The records are to be copied from the line that contains "919x1316 pixels." through their last line, word for word, with every picture left out.
*** Data section Section Begins ***
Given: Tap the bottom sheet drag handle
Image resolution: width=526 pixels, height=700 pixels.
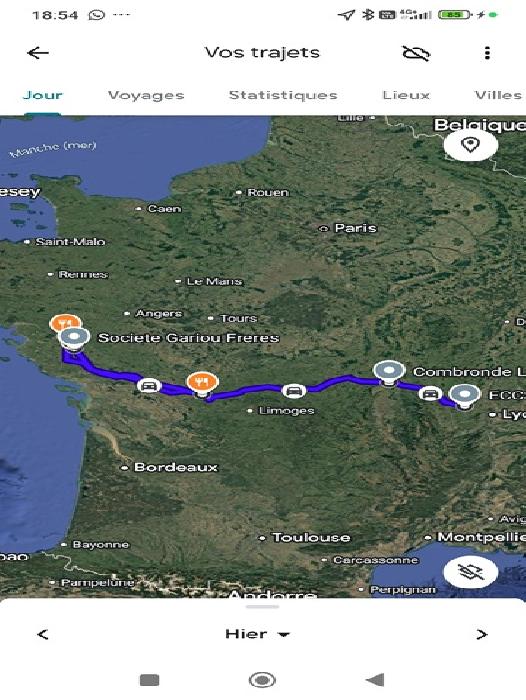Looking at the screenshot, I should pos(263,607).
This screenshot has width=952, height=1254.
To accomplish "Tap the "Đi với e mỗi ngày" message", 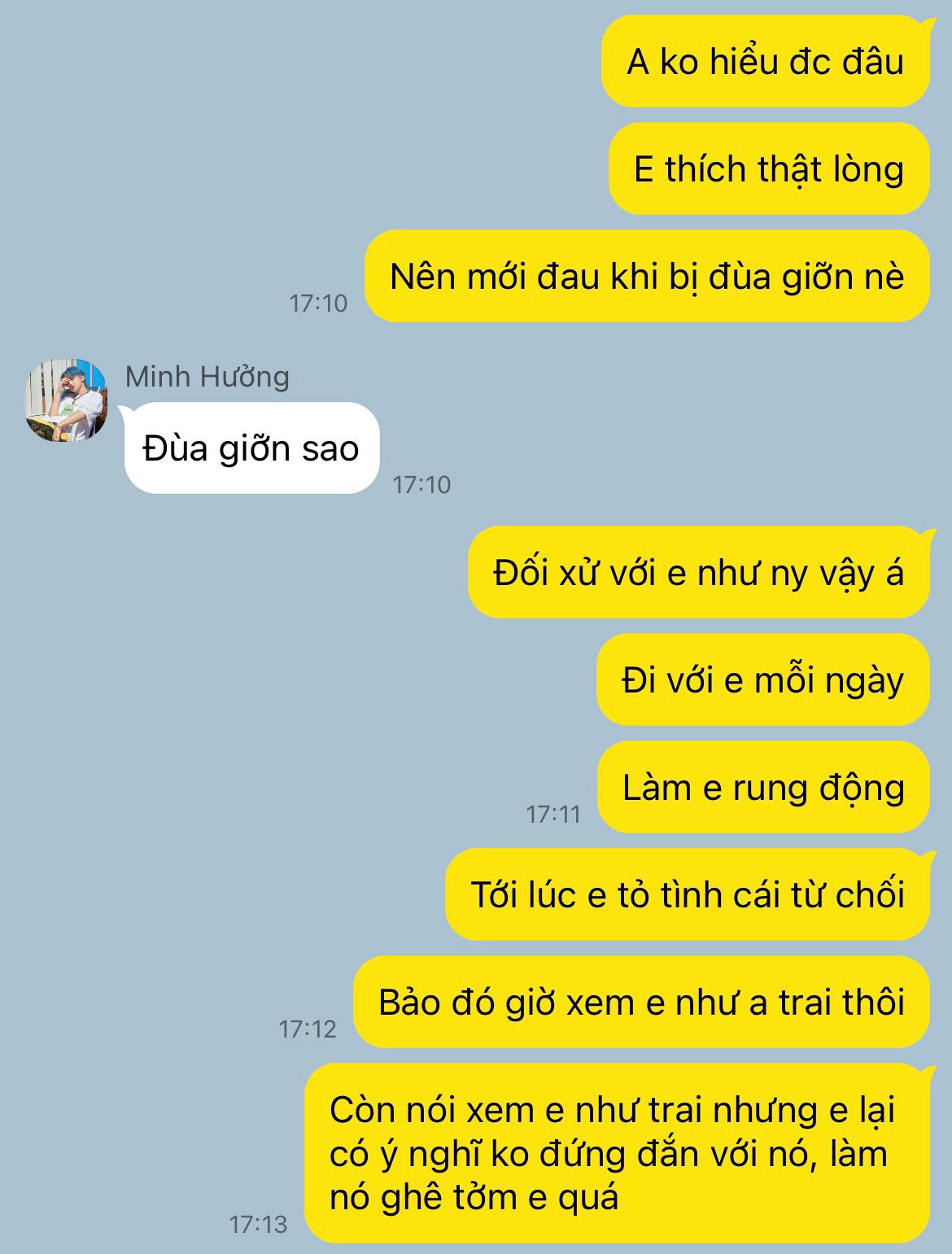I will pyautogui.click(x=763, y=680).
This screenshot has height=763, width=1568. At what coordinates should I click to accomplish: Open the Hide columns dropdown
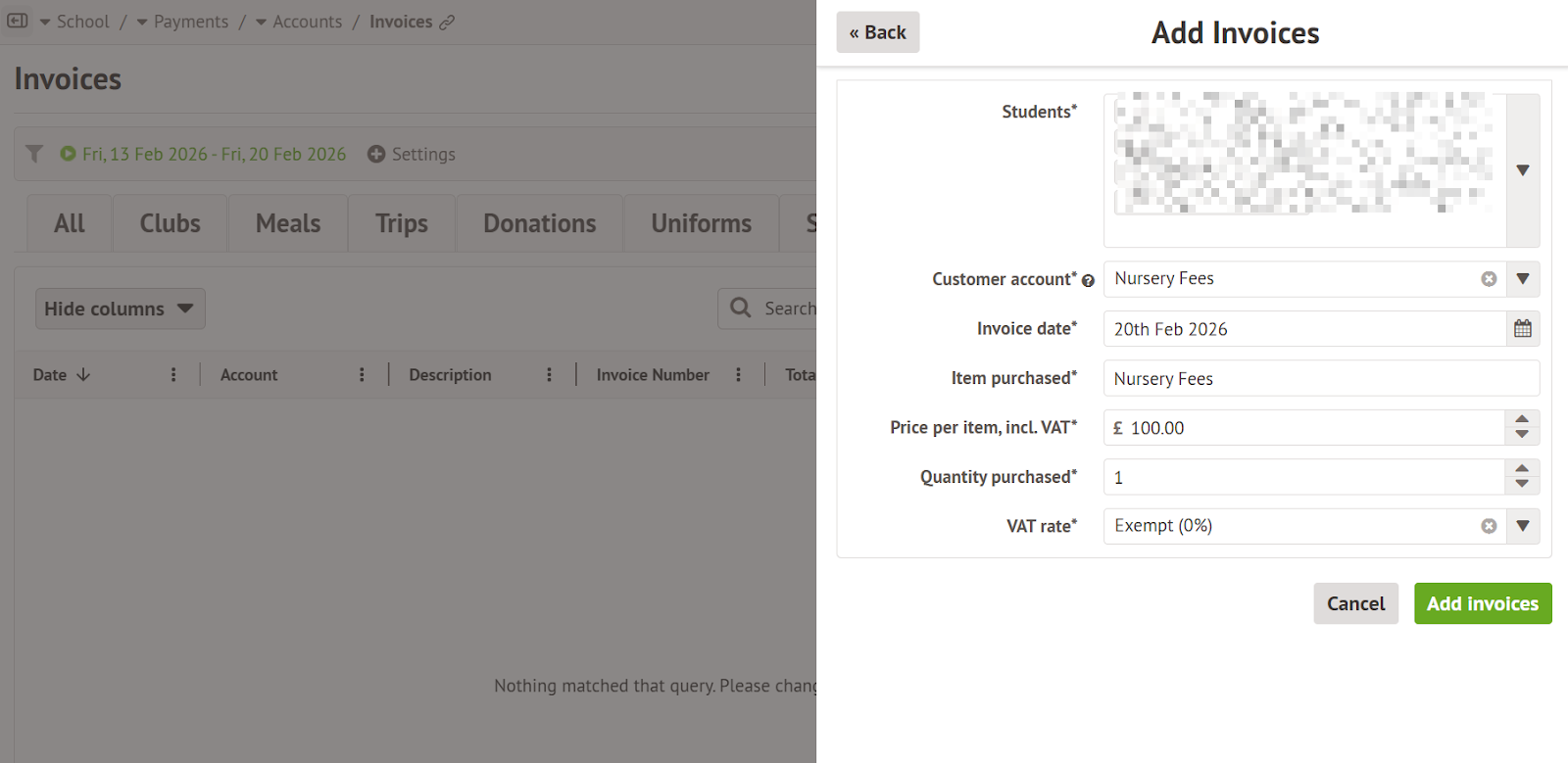point(120,309)
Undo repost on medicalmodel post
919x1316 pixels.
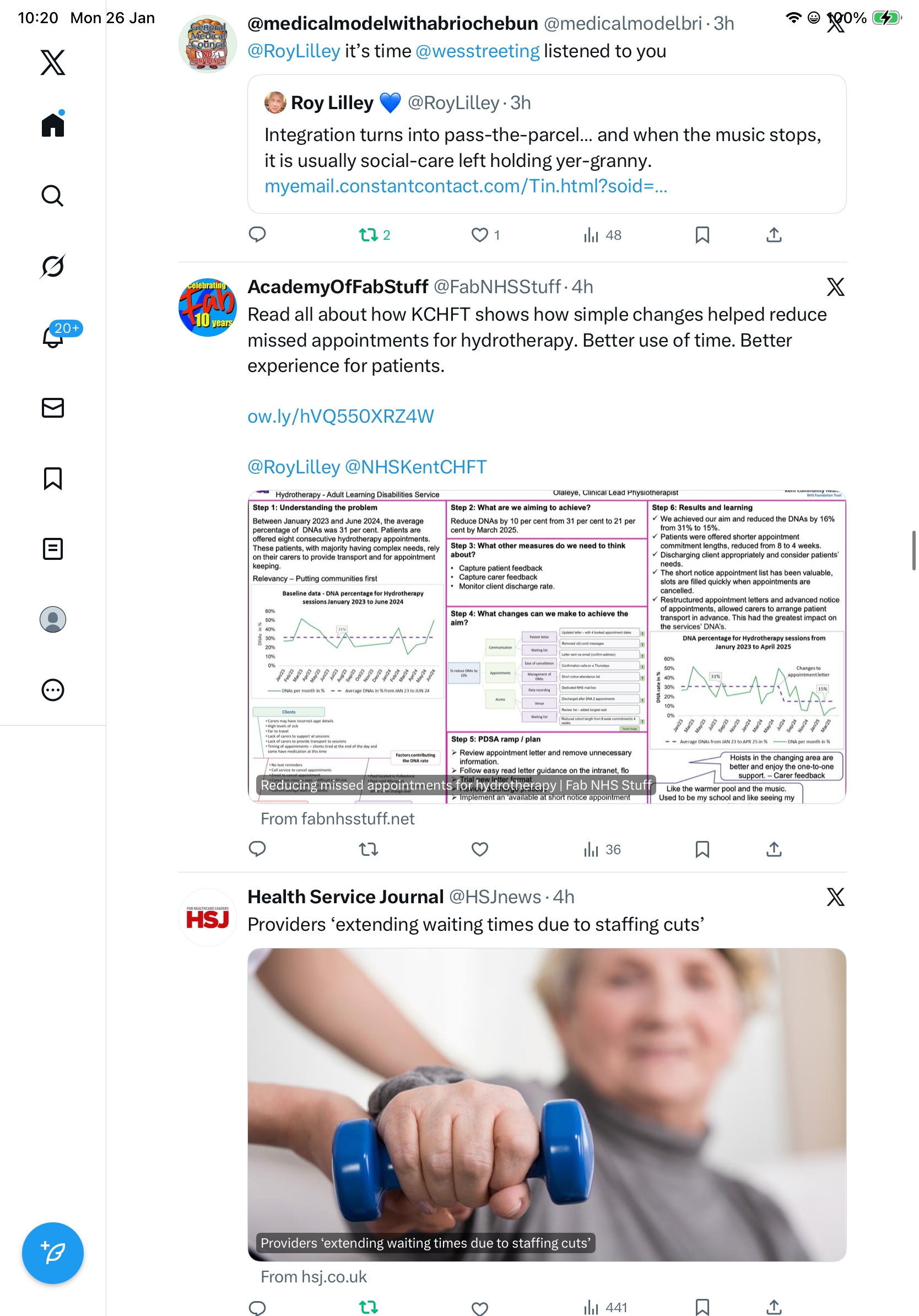pyautogui.click(x=375, y=235)
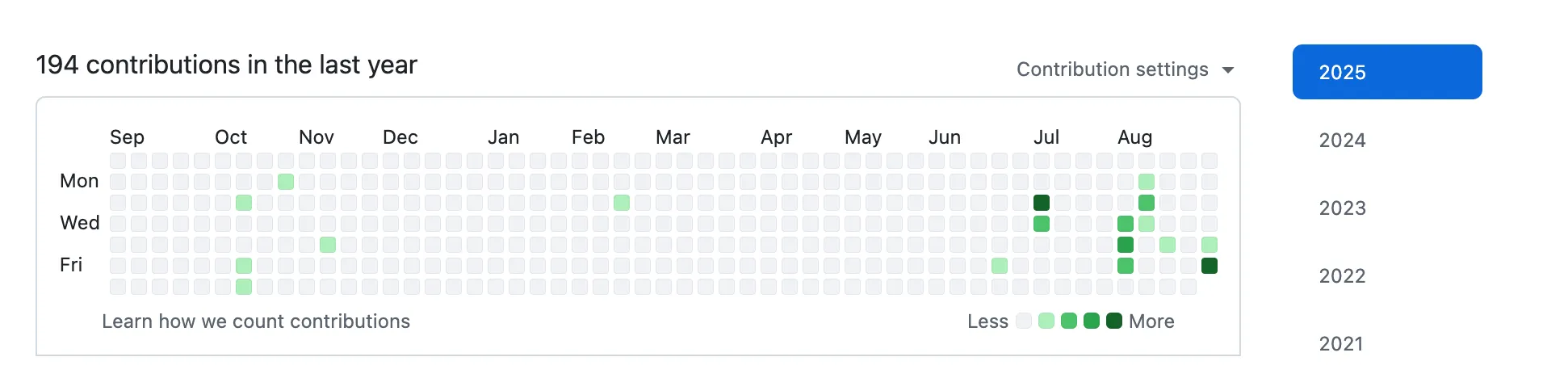The width and height of the screenshot is (1568, 378).
Task: Switch to 2024 contributions
Action: [x=1342, y=141]
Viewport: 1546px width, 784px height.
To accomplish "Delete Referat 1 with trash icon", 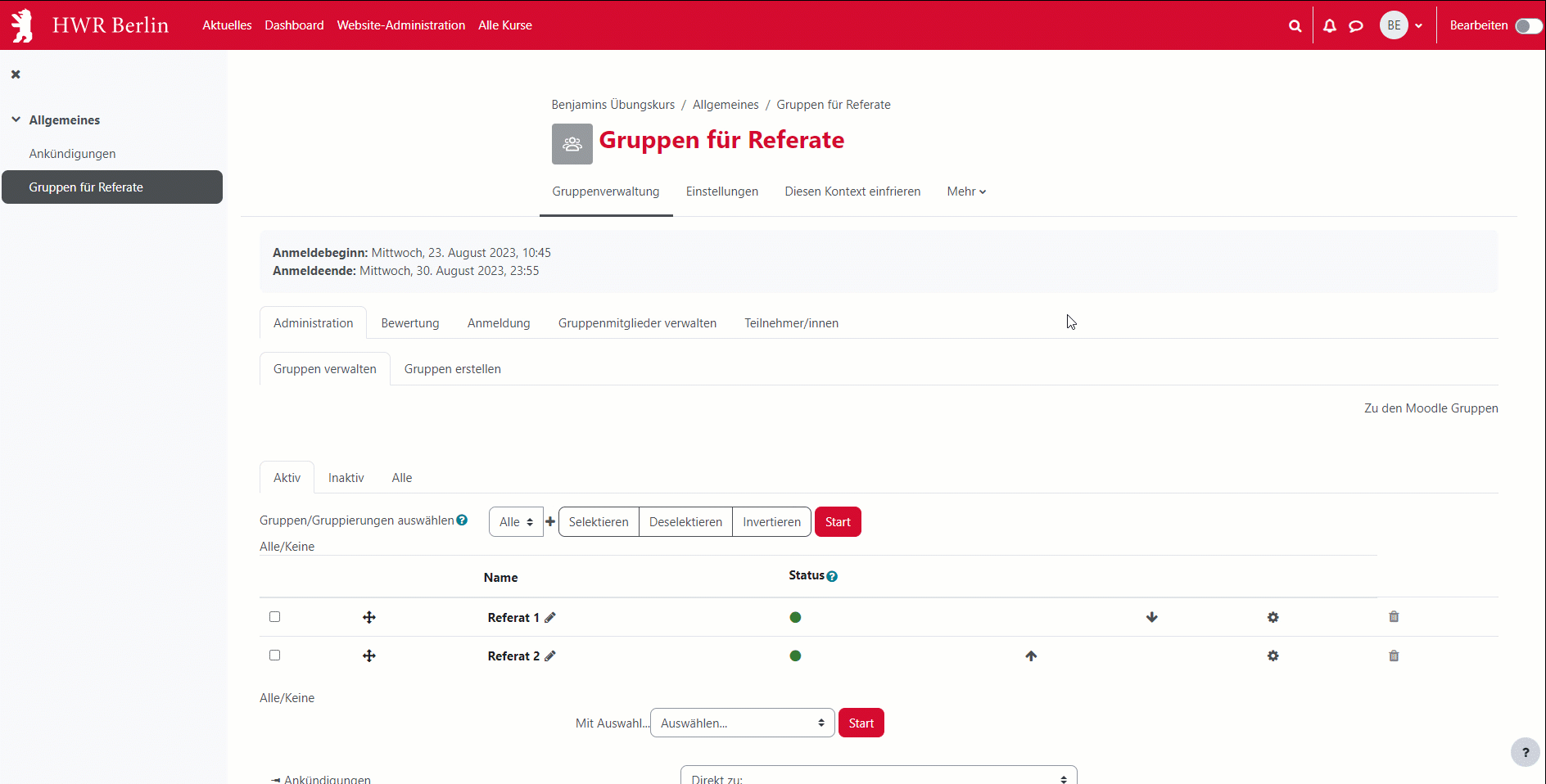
*** Data section Section Ends ***
- [Solved problem]:
919x1316 pixels.
pyautogui.click(x=375, y=235)
The width and height of the screenshot is (1568, 378).
Task: Switch to 2024 contributions
Action: [x=1342, y=141]
Viewport: 1546px width, 784px height.
To accomplish "Delete Referat 1 with trash icon", 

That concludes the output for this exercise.